By Theodore Shoebat
Charlotte, N.C, just passed a measure that allows men who have mutilated their genitals to enter the women’s bathrooms. I did a whole video on this perversion:
According to the report:
Council members in the state’s largest city passed an ordinance allowing transgender people to choose public bathrooms that correspond to their gender identity.
Gov. Pat McCrory, previously Charlotte’s mayor, had called the idea a threat to public safety and warned that the state’s legislature might step in.
“Being assigned male at birth — it can be dangerous if I walk into the men’s bathroom,” Charlotte resident Lara Nazario said at the council meeting before a 7-4 vote. “I’m told I am in the wrong one or ‘outed’ as transgender. This often leads to violence.”
Charlotte City Council voted to expand protections based on sexual orientation and gender identity, making it the latest frontier in a national debate on how businesses treat gay, lesbian and transgender customers. One of the revisions to the city’s nondiscrimination ordinance now allows people to choose restrooms corresponding to the gender with which they identify.
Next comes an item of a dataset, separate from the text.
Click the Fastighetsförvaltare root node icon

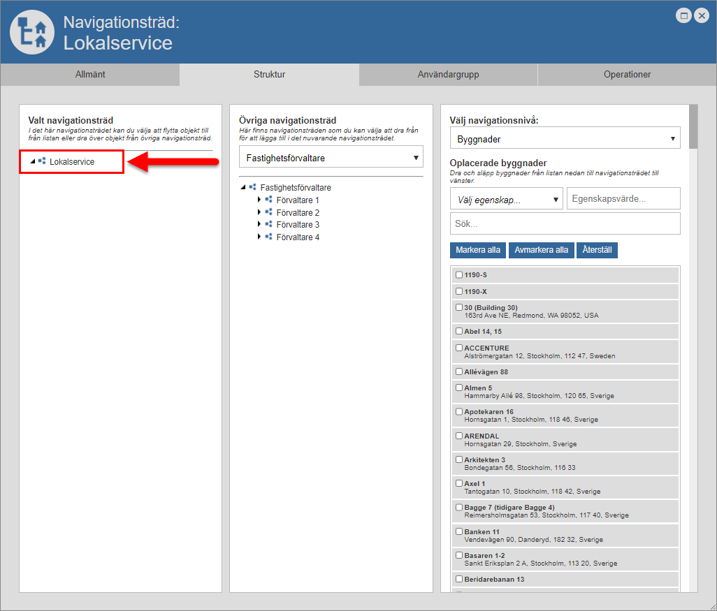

“I’m pleased that Charlotte has sent a signal that we will treat people with dignity and respect, even when we disagree,” Charlotte Mayor Jennifer Roberts, a Democrat, said moments after the vote.
McCrory, a Republican, had said in an email Sunday that changing the policy on restrooms could “create major public safety issues.”
“Also, this action of allowing a person with male anatomy, for example, to use a female restroom or locker room will most likely cause immediate state legislative intervention, which I would support as governor,” he wrote in the email to two council members.
The Government Center had a full house with crowds spilling into overflow rooms. About 140 people spoke for one minute each.
“If this went for a public vote, it would be profoundly defeated,” Charlotte resident Jeanette Wilson said of City Council. “And that makes you the bully. This ordinance is bad for Charlotte.”
The issue has been part of a national debate that included voters’ high-profile defeat of a nondiscrimination ordinance late last year in Houston. Lesbian, bisexual, gay and transgender advocates worried bathroom-access fears would be used elsewhere to fight equal-rights measures.
South Dakota legislators recently passed a bill requiring students to use bathrooms corresponding to their sex at birth though the governor hasn’t signed it.
In North Carolina, the advocacy group Equality NC issued a statement criticizing McCrory for “perpetuating the same tired and debunked myths about transgender people and public safety.” Executive director Chris Sgro accused the governor and legislators of trying “to bully the Charlotte City Council with threats to strip municipalities of their rights to govern.”
Materials given to the council ahead of the meeting cited some residents’ concerns that sexual predators would use the ordinance to gain entry to women’s restrooms for assault or indecent exposure, but it also noted that staff researchers hadn’t uncovered any evidence of an increase in such crimes in cities with non-discrimination ordinances.
Before the meeting, several hundred people stood outside in a wind-driven rain to protest the proposal, holding signs with messages such as: “No Men In Women’s Restrooms” and “Keep Kids Safe.”
“There are countless deviant men who will pretend to be transgender who will use this to gain access to those they want to exploit,” ordinance opponent Elaina Smith said.
Small-business owner Juli Ghazi said her restaurant, Pure Pizza, already had a similar bathroom policy in place, and it works.
“There hasn’t been any gay or straight sex in the bathroom. No transgender person has exposed himself to children, a gay person hasn’t hit on a straight person and a gay person hasn’t harassed a straight person,” Ghazi said.
The measure adds sexual orientation, gender identity and marital status as attributes protected from discrimination when it comes to public accommodations including restaurants, retail stores and other businesses. It would take effect in April. Public school would not be affected by the law.
Charlotte City Council defeated a similar measure in March even after the removal of the provision that would have allowed bathroom use based on gender identity. Local officials later announced that transgender people could use the bathrooms corresponding to their gender identity in city- and county-owned facilities.
Opponents of the measure — including some clergy and business owners — sent City Council a letter saying businesses should have the right to refuse service based on sexual orientation or gender identity.